Accounts Receivable Representative II- Physician Billing
Job Ref # 32065
Location: Houston, TX
Category: Professional
Job Type: Full-Time

Work Shift: DAY

Work Week: M - F

Job Summary

The Accounts Receivable (AR) Representative II is responsible for processing all third party primary and secondary insurance claims for professional services. The Representative is required to perform heavy collections and account follow-up on all outstanding balances.


System and department specific ICARE values

INTEGRITY: We are honest and ethical in all we say and do.
COMPASSION: We embrace the whole person including emotional, ethical, physical, and spiritual needs.
ACCOUNTABILITY: We hold ourselves accountable for all our actions.
RESPECT: We treat every individual as a person of worth, dignity, and value.
EXCELLENCE: We strive to be the best at what we do and a model for others to emulate.


People 15%
- Collaborates with management to reduce aging of accounts by providing verbal and written communication
- Identifies claims processing issues and notify Supervisor and/or Manager to avoid further delay in claims processing
- Supports coverage plans as directed by the Supervisor and/or Manager (vacation, leave of absence, etc.)

Finance 35%
- Expedites and maximizes payment of insurance medical claims by contacting third party payors and patients
- Resolves edits related to billing within established Epic® charge review and claim edit work queues to ensure claims are billed appropriately and timely
- Enters professional charges into Epic® and any associated actions to perform charge capture.  Ensures completeness and accuracy of billing data (ICD-9, CPT, modifiers, etc.) when necessary

Quality/Safety 10%
- Review third party payor work queues to locate and resolve accounts
- Resolve denials as they appear
- Exceeds established follow-up productivity goals
- Documents clear, concise and complete follow up notes in system for each account worked
- Assures accounts are completed and worked at a high level of quality by visually proofreading and monitoring work output
- Identifies, analyzes and escalates trends impacting AR collections

Service 20%
- Completes special projects to improve team performance, as assigned
- Demonstrates expertise of all payors, including Medicare, Medicaid and commercial payors, and applicable department's revenue cycle operations
- Ensures protection of private health and personal information. Adheres to all HIPAA and PCI compliance regulations.

Growth/Innovation 10%
- Participates in educational activities and attends team meetings
- Remains current on collection procedures of various payors and specialty departments
- Assists with knowledge sharing, payor and department training, and provide support to other team members as advised by the manager and/or supervisor


High School or GED. Associates degree preferred.

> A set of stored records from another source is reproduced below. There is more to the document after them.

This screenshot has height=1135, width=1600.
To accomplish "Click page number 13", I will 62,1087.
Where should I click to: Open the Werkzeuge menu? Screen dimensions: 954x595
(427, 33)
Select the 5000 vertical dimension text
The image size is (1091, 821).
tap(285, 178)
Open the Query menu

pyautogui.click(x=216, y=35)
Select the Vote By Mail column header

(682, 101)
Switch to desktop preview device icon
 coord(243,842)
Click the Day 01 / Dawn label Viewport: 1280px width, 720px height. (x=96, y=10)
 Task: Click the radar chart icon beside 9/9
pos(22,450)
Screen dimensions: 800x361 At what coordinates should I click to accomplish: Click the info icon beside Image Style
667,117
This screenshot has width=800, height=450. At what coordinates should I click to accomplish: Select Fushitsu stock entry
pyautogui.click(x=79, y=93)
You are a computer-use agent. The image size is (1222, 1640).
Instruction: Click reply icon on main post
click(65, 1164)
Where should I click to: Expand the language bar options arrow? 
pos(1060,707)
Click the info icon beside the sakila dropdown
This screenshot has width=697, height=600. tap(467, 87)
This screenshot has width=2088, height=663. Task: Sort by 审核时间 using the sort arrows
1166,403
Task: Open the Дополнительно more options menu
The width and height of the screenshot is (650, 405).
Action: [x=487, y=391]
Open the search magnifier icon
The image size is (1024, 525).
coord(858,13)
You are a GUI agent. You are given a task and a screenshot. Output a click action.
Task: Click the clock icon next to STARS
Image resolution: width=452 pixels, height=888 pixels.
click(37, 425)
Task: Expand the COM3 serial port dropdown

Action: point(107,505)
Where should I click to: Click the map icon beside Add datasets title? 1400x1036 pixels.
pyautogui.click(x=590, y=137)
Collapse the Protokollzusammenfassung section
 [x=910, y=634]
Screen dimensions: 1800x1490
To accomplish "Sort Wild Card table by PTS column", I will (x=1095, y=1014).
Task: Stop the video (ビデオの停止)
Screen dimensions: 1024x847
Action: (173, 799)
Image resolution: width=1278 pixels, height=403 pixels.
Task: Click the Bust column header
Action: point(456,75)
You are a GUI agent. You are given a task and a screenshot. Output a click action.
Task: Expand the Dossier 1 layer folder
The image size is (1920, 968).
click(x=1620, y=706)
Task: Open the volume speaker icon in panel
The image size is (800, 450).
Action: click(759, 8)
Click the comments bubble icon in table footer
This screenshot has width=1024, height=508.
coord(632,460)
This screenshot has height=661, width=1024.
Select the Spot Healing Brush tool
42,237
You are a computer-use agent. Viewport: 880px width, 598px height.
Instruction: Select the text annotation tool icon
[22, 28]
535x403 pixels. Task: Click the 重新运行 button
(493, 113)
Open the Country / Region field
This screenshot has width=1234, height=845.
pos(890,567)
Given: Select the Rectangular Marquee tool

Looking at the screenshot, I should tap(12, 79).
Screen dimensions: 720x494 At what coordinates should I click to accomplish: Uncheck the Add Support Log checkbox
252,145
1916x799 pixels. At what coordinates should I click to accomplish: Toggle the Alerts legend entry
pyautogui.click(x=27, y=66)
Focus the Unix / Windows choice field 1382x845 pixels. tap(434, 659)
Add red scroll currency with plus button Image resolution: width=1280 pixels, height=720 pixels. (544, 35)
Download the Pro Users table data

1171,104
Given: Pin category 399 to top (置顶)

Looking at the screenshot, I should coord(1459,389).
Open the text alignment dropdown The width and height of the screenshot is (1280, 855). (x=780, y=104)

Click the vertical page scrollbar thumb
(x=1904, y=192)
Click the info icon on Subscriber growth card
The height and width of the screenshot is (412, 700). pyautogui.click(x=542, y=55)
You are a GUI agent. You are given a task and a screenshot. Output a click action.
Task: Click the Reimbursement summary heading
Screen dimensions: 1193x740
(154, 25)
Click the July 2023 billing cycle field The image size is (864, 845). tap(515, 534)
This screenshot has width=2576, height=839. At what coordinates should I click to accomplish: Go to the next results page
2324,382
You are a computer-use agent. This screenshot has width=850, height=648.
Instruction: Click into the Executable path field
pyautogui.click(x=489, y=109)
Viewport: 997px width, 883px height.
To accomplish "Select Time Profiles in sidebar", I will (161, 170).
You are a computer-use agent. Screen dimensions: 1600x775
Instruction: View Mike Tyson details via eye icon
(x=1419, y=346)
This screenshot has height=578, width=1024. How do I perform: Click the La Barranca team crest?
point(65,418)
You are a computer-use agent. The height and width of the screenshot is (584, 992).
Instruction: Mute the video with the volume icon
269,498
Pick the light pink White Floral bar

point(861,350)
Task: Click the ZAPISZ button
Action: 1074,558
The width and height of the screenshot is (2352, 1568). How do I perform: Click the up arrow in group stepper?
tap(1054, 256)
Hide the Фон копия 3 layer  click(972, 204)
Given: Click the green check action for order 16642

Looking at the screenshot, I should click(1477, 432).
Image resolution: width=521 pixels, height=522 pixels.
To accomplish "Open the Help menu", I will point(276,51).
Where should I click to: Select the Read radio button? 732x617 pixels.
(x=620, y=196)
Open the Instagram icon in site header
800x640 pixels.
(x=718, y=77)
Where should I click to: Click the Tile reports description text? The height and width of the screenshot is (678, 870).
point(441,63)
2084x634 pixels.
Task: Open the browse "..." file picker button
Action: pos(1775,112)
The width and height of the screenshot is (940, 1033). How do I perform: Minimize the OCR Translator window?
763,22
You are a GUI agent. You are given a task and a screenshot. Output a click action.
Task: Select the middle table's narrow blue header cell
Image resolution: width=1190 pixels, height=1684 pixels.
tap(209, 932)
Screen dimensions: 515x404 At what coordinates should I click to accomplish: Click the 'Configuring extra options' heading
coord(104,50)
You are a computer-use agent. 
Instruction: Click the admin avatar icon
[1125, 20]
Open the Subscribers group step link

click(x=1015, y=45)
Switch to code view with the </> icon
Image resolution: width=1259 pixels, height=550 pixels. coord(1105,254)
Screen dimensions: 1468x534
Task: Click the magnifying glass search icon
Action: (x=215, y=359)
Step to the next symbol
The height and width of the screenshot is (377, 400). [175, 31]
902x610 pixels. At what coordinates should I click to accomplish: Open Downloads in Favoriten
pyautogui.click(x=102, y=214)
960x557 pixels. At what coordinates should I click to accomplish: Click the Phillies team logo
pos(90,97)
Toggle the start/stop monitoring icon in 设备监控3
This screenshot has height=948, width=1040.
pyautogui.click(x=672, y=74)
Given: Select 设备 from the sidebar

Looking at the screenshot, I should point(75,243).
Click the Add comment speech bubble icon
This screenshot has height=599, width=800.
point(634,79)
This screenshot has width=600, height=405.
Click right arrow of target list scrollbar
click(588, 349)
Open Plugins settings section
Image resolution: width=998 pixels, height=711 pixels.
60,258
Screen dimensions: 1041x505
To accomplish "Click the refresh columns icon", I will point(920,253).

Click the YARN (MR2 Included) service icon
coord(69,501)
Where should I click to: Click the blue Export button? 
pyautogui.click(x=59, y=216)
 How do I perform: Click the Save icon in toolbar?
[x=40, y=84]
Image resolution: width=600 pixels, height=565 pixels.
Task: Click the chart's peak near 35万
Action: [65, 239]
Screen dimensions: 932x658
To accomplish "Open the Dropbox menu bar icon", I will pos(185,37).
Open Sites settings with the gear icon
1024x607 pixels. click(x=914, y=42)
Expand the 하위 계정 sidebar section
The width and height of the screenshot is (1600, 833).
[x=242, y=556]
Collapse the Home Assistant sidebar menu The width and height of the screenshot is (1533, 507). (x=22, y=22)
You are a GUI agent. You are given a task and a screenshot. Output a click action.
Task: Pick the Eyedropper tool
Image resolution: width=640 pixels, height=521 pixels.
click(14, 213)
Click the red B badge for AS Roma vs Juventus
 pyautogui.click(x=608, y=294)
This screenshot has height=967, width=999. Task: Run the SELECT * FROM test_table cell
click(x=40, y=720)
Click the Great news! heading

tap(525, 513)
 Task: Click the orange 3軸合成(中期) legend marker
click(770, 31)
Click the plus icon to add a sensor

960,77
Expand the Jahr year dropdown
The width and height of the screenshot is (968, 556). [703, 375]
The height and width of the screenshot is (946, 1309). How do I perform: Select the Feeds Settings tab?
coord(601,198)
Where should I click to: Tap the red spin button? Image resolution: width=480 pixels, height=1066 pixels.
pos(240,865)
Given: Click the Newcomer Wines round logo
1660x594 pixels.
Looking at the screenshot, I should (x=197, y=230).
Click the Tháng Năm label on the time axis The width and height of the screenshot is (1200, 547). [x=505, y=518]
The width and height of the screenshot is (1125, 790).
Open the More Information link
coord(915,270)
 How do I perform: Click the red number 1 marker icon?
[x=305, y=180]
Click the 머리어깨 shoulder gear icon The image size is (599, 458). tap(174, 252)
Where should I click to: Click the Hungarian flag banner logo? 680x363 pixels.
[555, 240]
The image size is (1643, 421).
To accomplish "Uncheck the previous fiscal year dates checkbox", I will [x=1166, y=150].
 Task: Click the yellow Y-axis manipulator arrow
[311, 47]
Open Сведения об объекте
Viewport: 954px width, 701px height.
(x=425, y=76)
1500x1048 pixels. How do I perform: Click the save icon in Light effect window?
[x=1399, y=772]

Three years physician billing experience required, preferably in a multi-specialty physician practice

In depth knowledge of CPT-4, ICD-9 and HCPCS coding. Knowledge of ICD-10 preferred

In depth knowledge of third party payer reimbursement policies and procedures




- Knowledge of Epic® or professional and hospital system billing software related to registration, charge entry/billing and payment posting preferred.
- Strong communication (verbal and written), organizational, problem solving and team player skills.
- Ability to multi-task in a fast paced environment, prioritize projects and work independently with attention to detail
- Demonstrate a high level of professionalism, customer service and interpersonal skills and operate under strict confidentiality due to the significant amount of PHI.
- Strong and telephone and computer skills.
- Ability to establish and maintain effective working relationships with employees and third party payors
- Ability to work in a collaborative, team environment
- Knowledge of medical billing and collection practices.
- Knowledge of insurance requirements for physician visits and procedures.
- Ability to be well organized, detail-oriented, and meet department deadlines in a fast paced environment
- Ability to analyze, identify and articulate identified trends and report trends succinctly in a clear and concise manner
- Ability to think critically and identify the global impact across the revenue cycle with a solution oriented approach


Professional Office Environment

Equal Employment Opportunity

Houston Methodist is an Equal Opportunity Employer.

Equal employment opportunity is a sound and just concept to which Houston Methodist is firmly bound. Houston Methodist will not engage in discrimination against or harassment of any person employed or seeking employment with Houston Methodist on the basis of  race, color, religion, sex, sexual orientation, gender identity, national origin, age, disability, status as a protected veteran or other characteristics protected by law.

VEVRAA Federal Contractor – priority referral Protected Veterans requested.

Company Profile

Houston Methodist Specialty Physician Group - As one of the nation’s leading hospitals and academic medical centers Houston Methodist has brought together some of the nation’s leading experts in multiple specialties to serve our patients.  As part of Houston Methodist Specialty Physician Group (HMSPG), these specialists not only provide excellent clinical care, but are on the forefront of research, developing leading-edge technologies and treatments, and teaching the medical pioneers of tomorrow.  This combination of clinical service, research and academics ensures patients have access to the latest in treatments and technologies while providing the best in comprehensive patient care.  Established as a non-profit corporation and certified by the Texas State Board of Medical Examiners, HMSPG enables physicians to maintain autonomy with respect to their clinical practice while growing their practice within an academic environment.